Same old (tax) story

19 Jul, 2023

EDITORIAL: With the Stand-By Arrangement (SBA) greenlighted by the IMF (International Monetary Fund), after such a close shave with sovereign default, one would think that the government would’ve finally realised that it must do whatever is needed to increase tax revenue.

Also, more importantly, that it can no longer keep its preferred holy cows out of the tax net purely for political convenience. Yet even though it has already become painfully clear how quickly the Fund can turn away, even mid-way through a programme, if the government fails to walk the walk after talking the talk and signing on the dotted line, it seems authorities are making the same mistake of favouring certain groups by exempting them from taxes all over again.

A report in a local daily, not challenged by the government so far, claims that more than 50 percent of 9,082 big retailers “will exit the FBR (Federal Board of Revenue) system due to the omission of one registration condition under the law by the government”, and that “this omission will further erode the tax base of Pakistan”.

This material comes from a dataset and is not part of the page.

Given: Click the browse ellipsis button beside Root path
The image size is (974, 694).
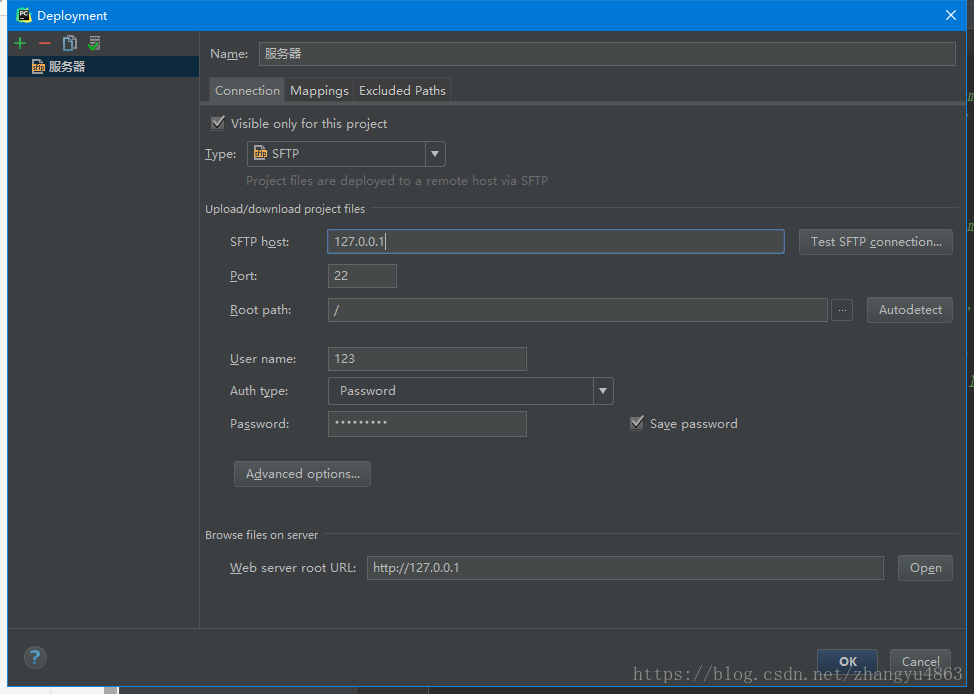Looking at the screenshot, I should point(842,310).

If true, it would mean that the PML-N-led PDM government has simply removed an important condition for integrating large retailers with the FBR system through the Finance Act 2023 just to support retailers – one of its core constituencies. The paper claims, quoting FBR officials, that about 4,800 big retailers would benefit from the recent legal change in the General Sales Tax Act. That means additional tax revenue, agreed with the IMF, will have to be squeezed out of the already heavily taxed salaried class while the big fish get to enjoy yet more time in the sun.

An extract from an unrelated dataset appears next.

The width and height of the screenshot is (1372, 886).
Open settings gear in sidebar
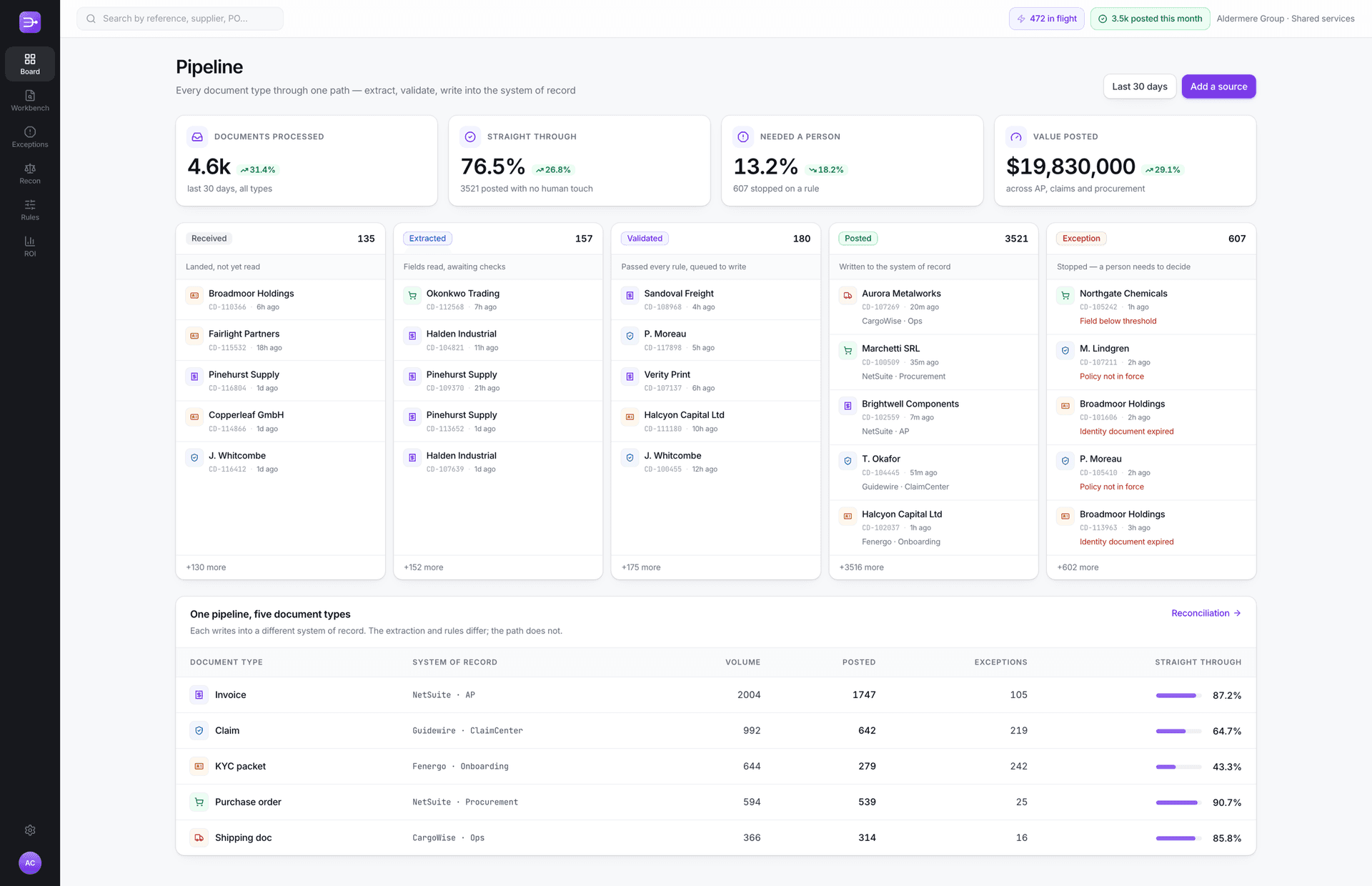coord(30,830)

This is a very serious situation. Deprived of the luxury of an expansionary budget in an election year, is the government wriggling around to still sprinkle favours around to guarantee votes? If so, the Fund would surely take it as an insult because it would mean that all the time the government was promising to fulfil all conditions of the SBA with a straight face, it was still maneuvering as if it were business as usual. And, if recent experience is anything to go by, a snub will come swiftly and forcefully, depriving the economy of IMF’s life support system once again.

It’s not just retailers, of course, because a number of sectors remain untaxed or under-taxed even as the economy, indeed the whole country, faces an existential threat that can be mitigated only by increasing tax and export revenue. Yet even now, any party that comes to power keeps retailers, wholesalers, feudal lords and real estate tycoons and their billions comfortably sheltered from their fair share of taxes.

That naturally necessitates further burdening the people that do pay, or have no option but to pay taxes. And doing that in a country with one of the world’s highest population, poverty and illiteracy rates is like lighting dynamite with a very small fuse. It will have not just economic, but political and social consequences as well.

It also shows ordinary people, whose votes supposedly put the political elite in power in a system of representative government, where they really stand in the bigger scheme of things. That they are the first to be thrown under the bus — in this case forced to pay others’ taxes — brutally exposes the painful reality that politics in Pakistan is only about the privileges and powers of politicians; nothing more. There’s no extent they would not go to, nor any line they wouldn’t gladly cross, to entrench themselves more firmly in power; even if it is at the cost of the common man.

Securing the SBA made for great optics for the government. But if it uses it as a shelter and plays the same old (tax) game of protecting its favourite clients, then it will have to answer to the IMF as well as the people of Pakistan.